Monday, June 8, 2026

Putin Doubles Down On Donbas As Peace Talks Falter

Putin Doubles Down On Donbas As Peace Talks Falter

President Vladimir Putin has again drawn a hard line over Ukraine’s eastern Donbas region, insisting that Kyiv’s forces must withdraw or Russia will take the territory by force. In an interview with India Today ahead of a state visit, he dismissed the idea of compromise, saying simply: “Either we liberate these territories by force, or Ukrainian troops will leave.” Moscow already controls roughly 85 percent of the region.

Ukraine has repeatedly rejected any proposal that involves handing over territory, and President Volodymyr Zelensky has said that his country will not trade land for an uneasy peace.

Putin’s comments landed just as Donald Trump’s peace envoy, Steve Witkoff, wrapped up talks in Moscow. Trump, who said the discussions were “reasonably good,” suggested that Putin “would like to end the war,” though he admitted that meaningful movement remains elusive. Witkoff is expected to brief Ukraine’s negotiators next in Florida.

The Kremlin says it is waiting for Washington’s reaction to the latest discussions. Putin’s adviser Yuri Ushakov noted there were no plans for a call between Trump and the Russian president, nor a date for further meetings. He also confirmed that no compromise emerged from Tuesday’s sessions.
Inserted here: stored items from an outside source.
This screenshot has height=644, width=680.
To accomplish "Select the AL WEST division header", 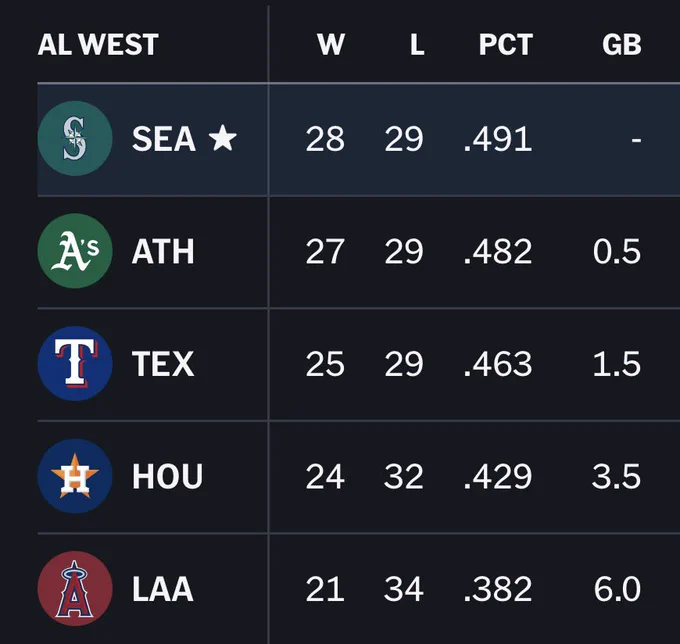I will point(98,45).
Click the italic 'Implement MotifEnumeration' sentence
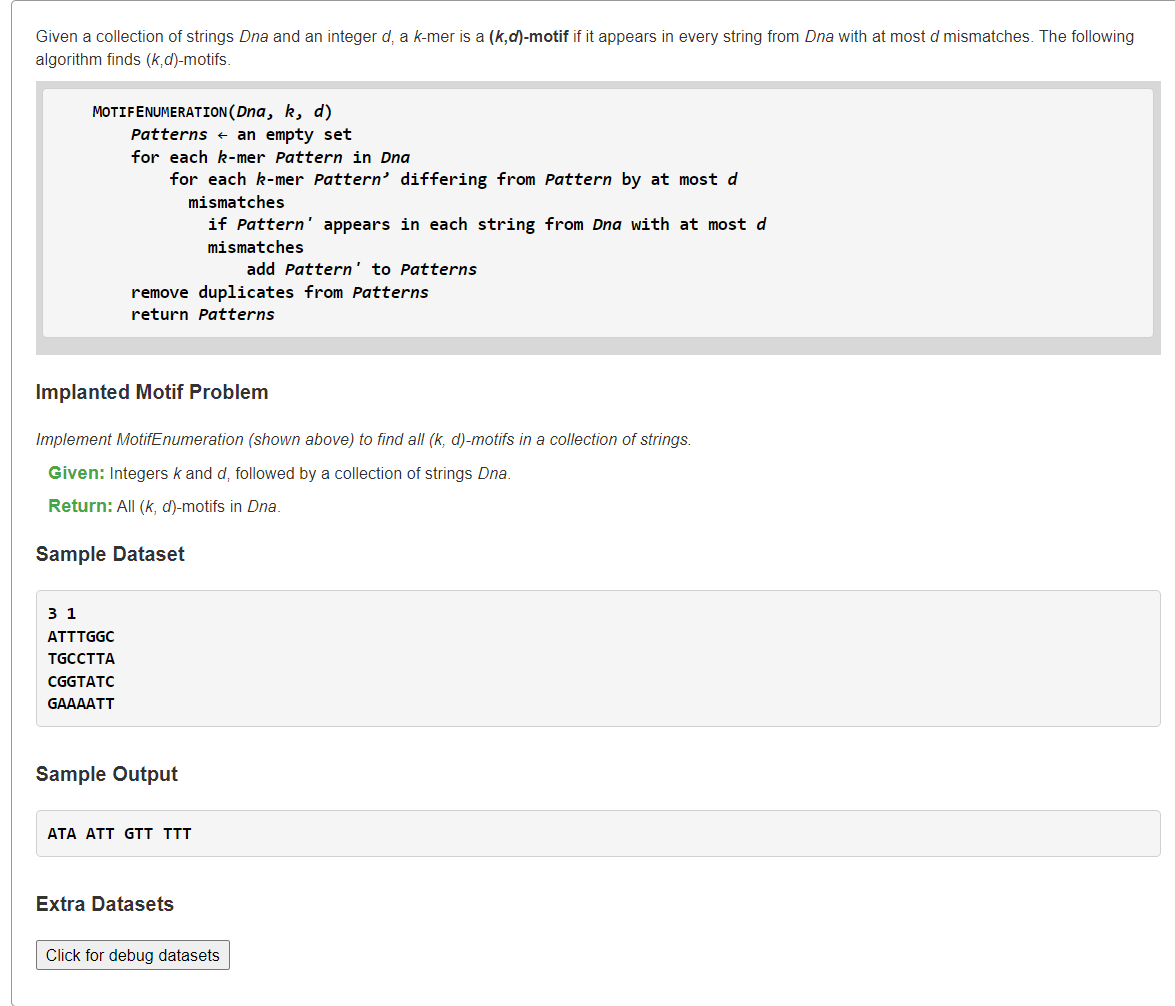 (363, 439)
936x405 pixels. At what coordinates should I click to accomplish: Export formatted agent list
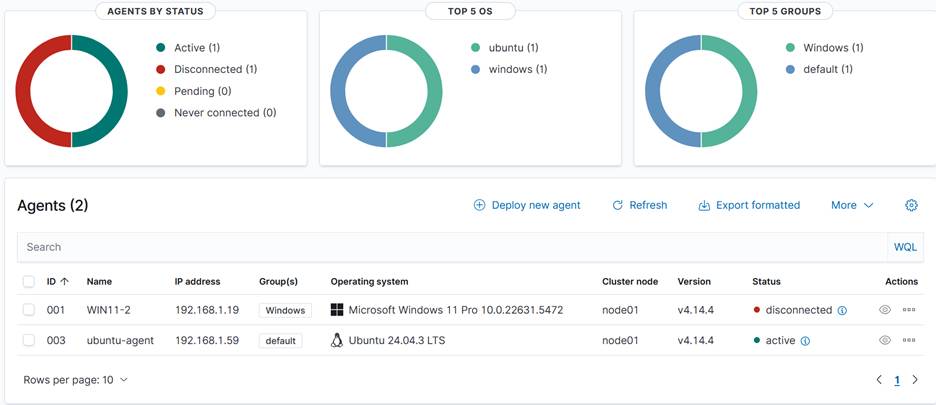coord(749,205)
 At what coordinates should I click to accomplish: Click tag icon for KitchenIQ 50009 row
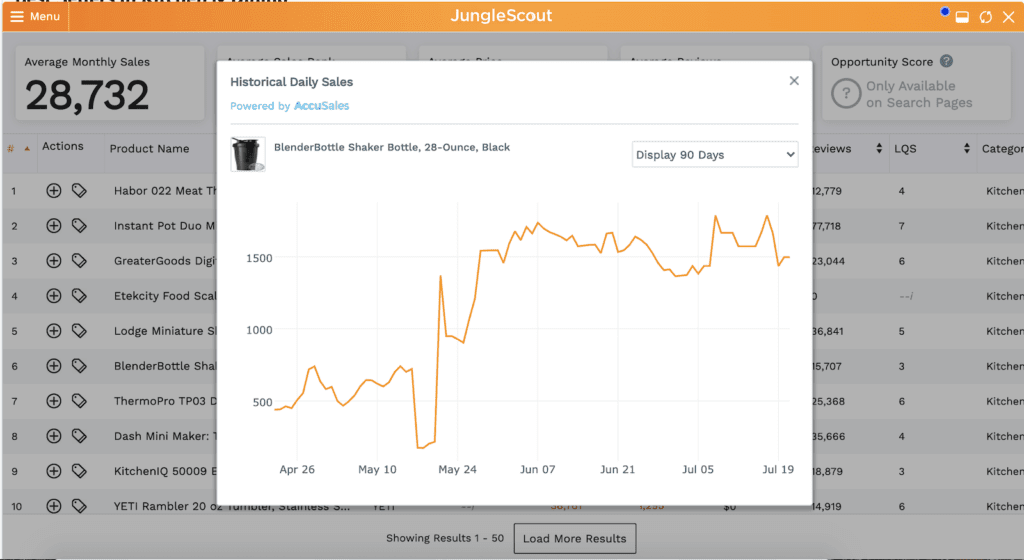click(x=79, y=471)
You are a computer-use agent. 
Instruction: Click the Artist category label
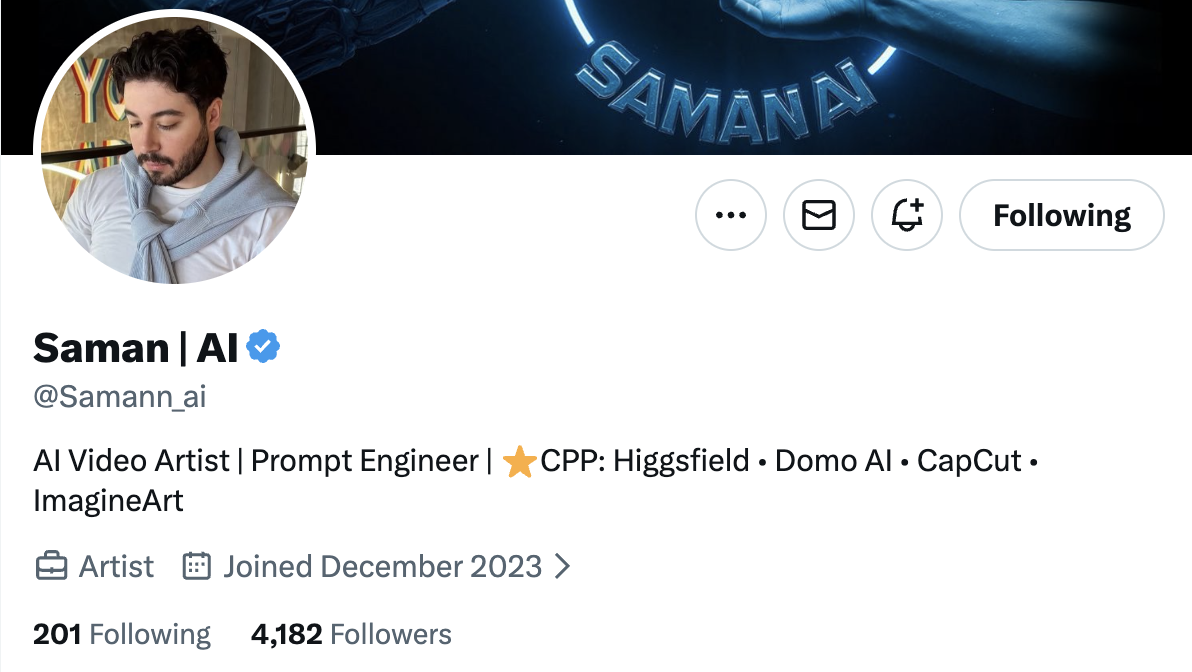point(117,567)
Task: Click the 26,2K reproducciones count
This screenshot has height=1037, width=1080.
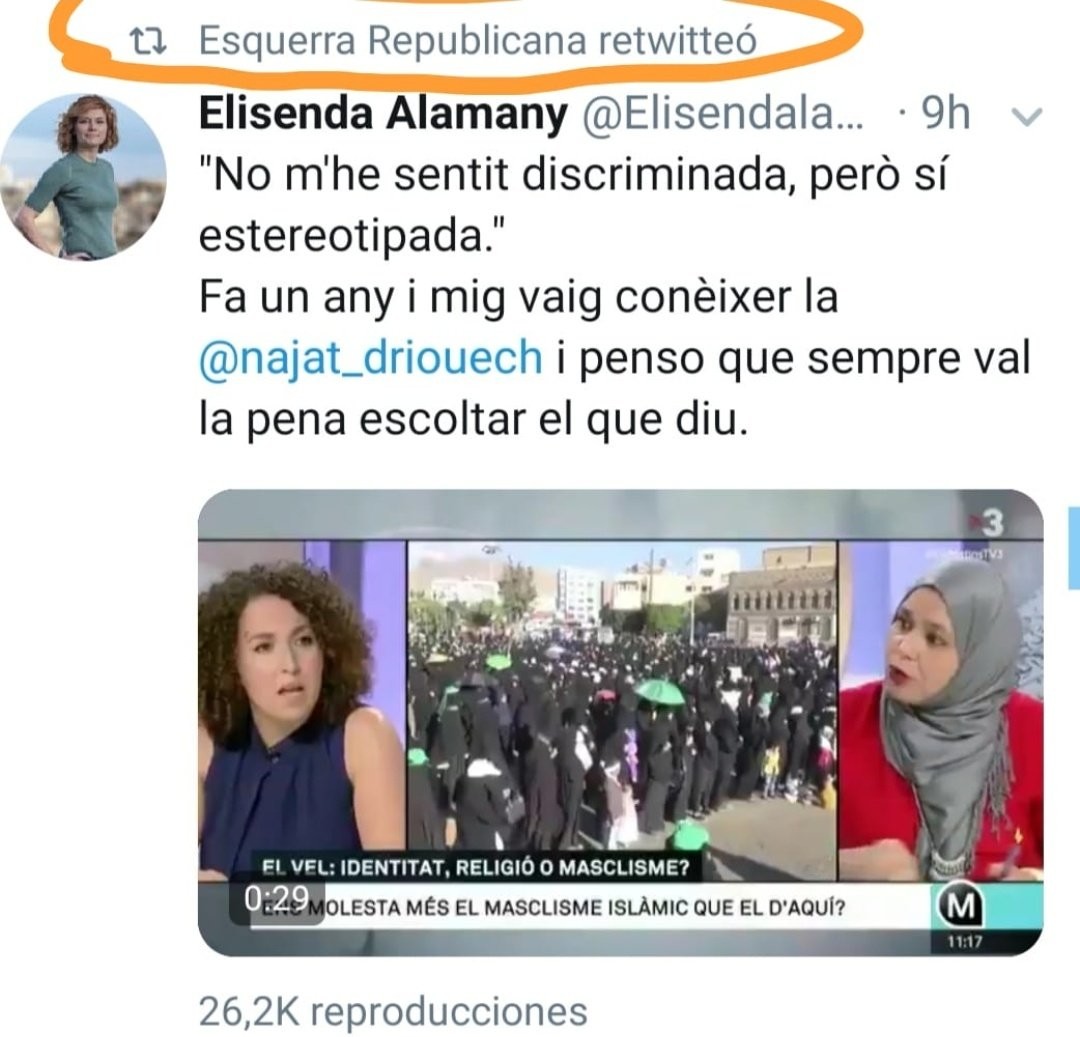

Moscow, he hinted, feels strengthened by what it describes as recent battlefield gains.

The US plan itself is evolving. Its original version proposed placing remaining Ukrainian-held parts of Donbas under Moscow’s de facto control—an approach that alarmed Kyiv and several European capitals. A revised draft was presented in Moscow, though Putin said he had not seen it before meeting Witkoff and Jared Kushner, prompting a line-by-line review. Moscow objected to several points, though Putin did not specify which.

European leaders, according to a confidential transcript reported by Der Spiegel, worry that Washington might press Ukraine into territorial concessions without firm security guarantees—concerns publicly denied by some of the leaders cited, but not clarified in detail.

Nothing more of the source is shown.